FFT‐Based Deep Learning Deployment in Embedded Systems
Sheng Lin1,a, Ning Liu1,b, Mahdi Nazemi2,f, Hongjia Li1,c, Caiwen Ding1,d, Yanzhi Wang1,e and Massoud Pedram2,g
1Dept. of Electrical Engineering & Computer Science, Syracuse University, Syracuse, NY, USA
ashlin@syr.edu
bnliu03@syr.edu
chli42@syr.edu
dcading@syr.edu
eywang393@syr.edu
2Dept. of Electrical Engineering, University of Southern California, Los Angeles, CA, USA
fmnazemi@usc.edu
gpedram@usc.edu
ABSTRACT
Deep learning has delivered its powerfulness in many application domains, especially in image and speech recognition. As the backbone of deep learning, deep neural networks (DNNs) consist of multiple layers of various types with hundreds to thousands of neurons.
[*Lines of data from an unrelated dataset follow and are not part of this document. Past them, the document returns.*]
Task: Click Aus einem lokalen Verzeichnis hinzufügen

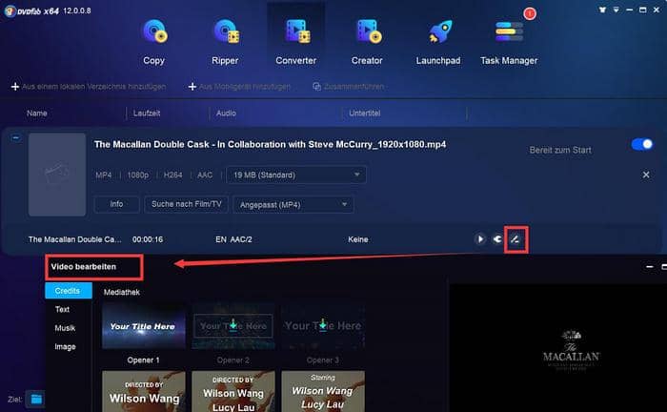Action: [89, 87]
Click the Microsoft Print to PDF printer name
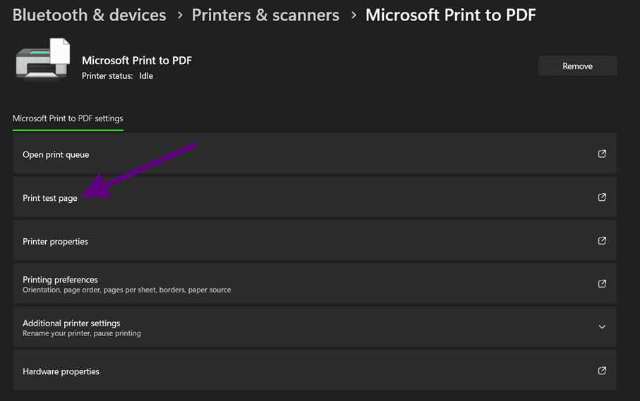This screenshot has height=401, width=640. 137,61
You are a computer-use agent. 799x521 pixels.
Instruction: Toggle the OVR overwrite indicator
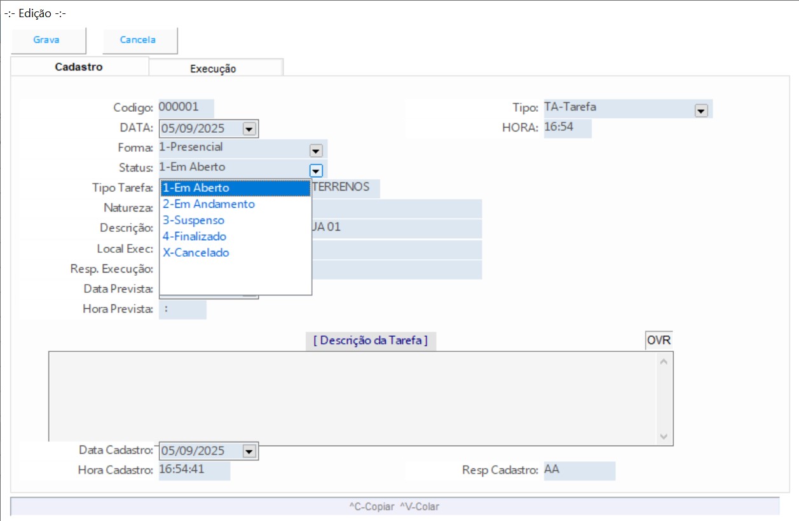coord(659,340)
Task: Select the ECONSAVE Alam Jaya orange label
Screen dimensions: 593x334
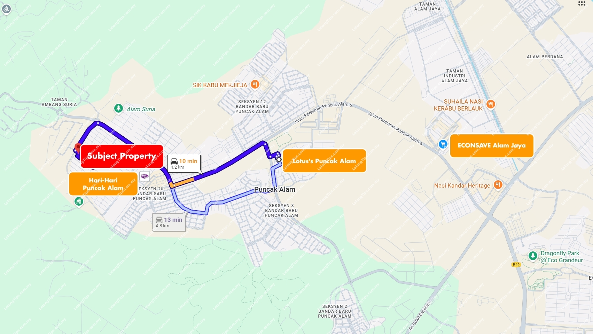Action: [492, 146]
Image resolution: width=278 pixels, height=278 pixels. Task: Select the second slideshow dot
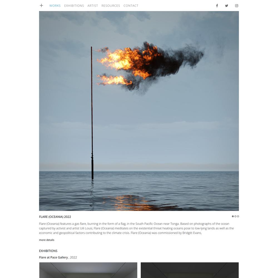coord(235,216)
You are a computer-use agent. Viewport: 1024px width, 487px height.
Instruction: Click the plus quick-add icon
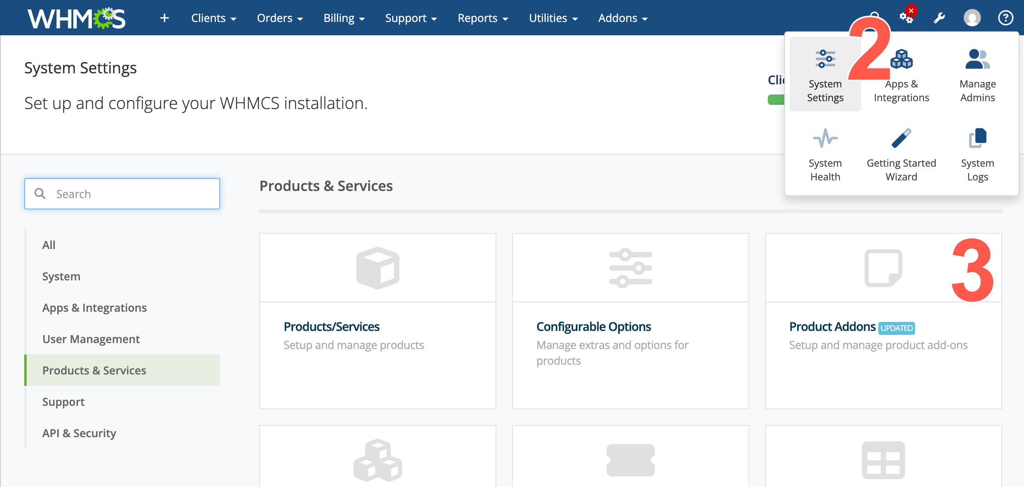(164, 18)
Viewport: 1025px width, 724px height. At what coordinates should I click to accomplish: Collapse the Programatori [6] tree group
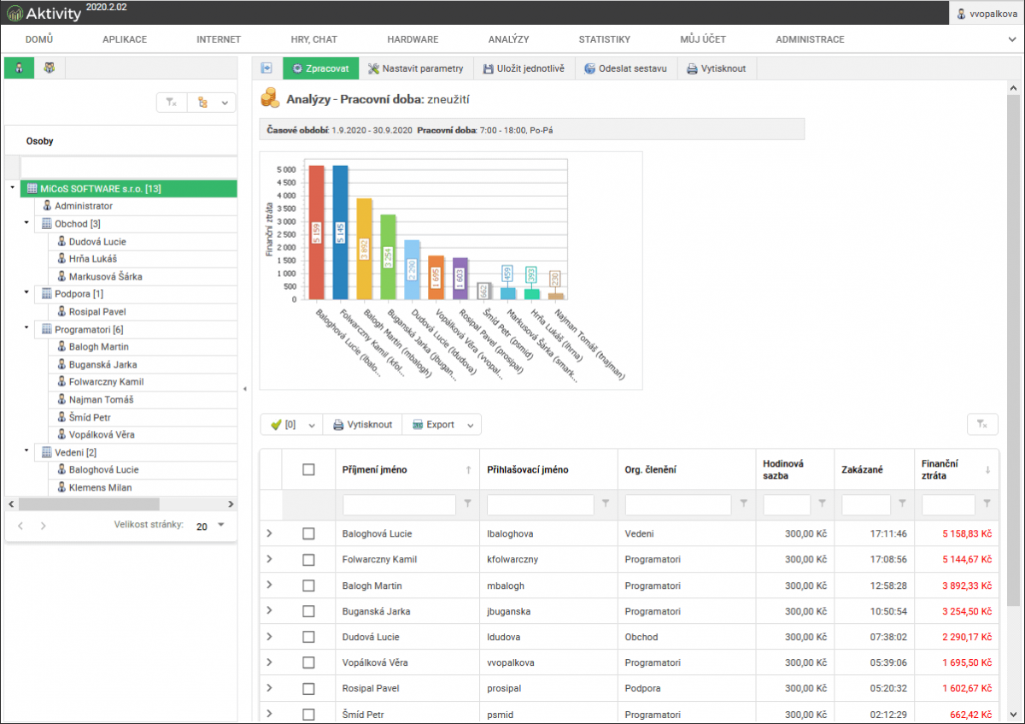(26, 329)
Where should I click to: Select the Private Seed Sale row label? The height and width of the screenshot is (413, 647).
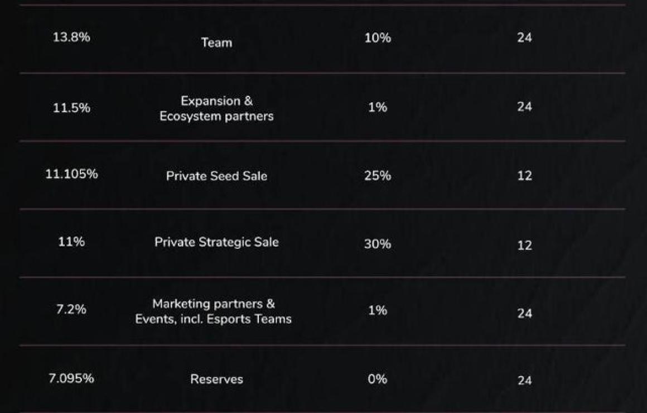(x=216, y=176)
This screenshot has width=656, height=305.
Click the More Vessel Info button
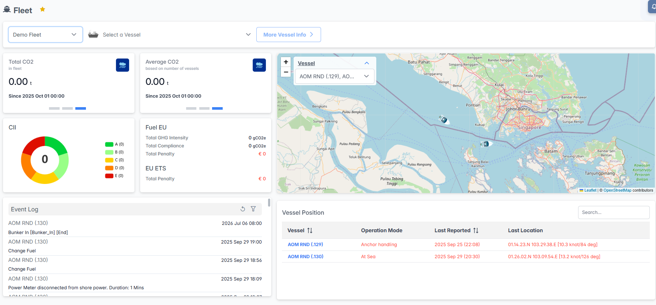(288, 35)
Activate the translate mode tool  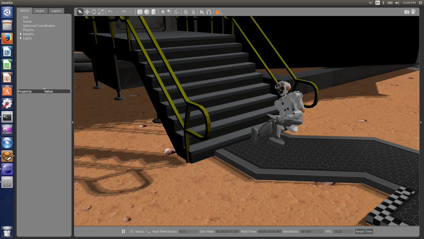[x=87, y=11]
Embedded platforms are now becoming essential for deep learning deployment due to their portability, versatility, and energy efficiency. The large model size of DNNs, while providing excellent accuracy, also burdens the embedded platforms with intensive computation and storage. Researchers have investigated on reducing DNN model size with negligible accuracy loss. This work proposes a Fast Fourier Transform (FFT)‐based DNN training and inference model suitable for embedded platforms with reduced asymptotic complexity of both computation and storage, making our approach distinguished from existing approaches. We develop the training and inference algorithms based on FFT as the computing kernel and deploy the FFT-based inference model on embedded platforms achieving extraordinary processing speed.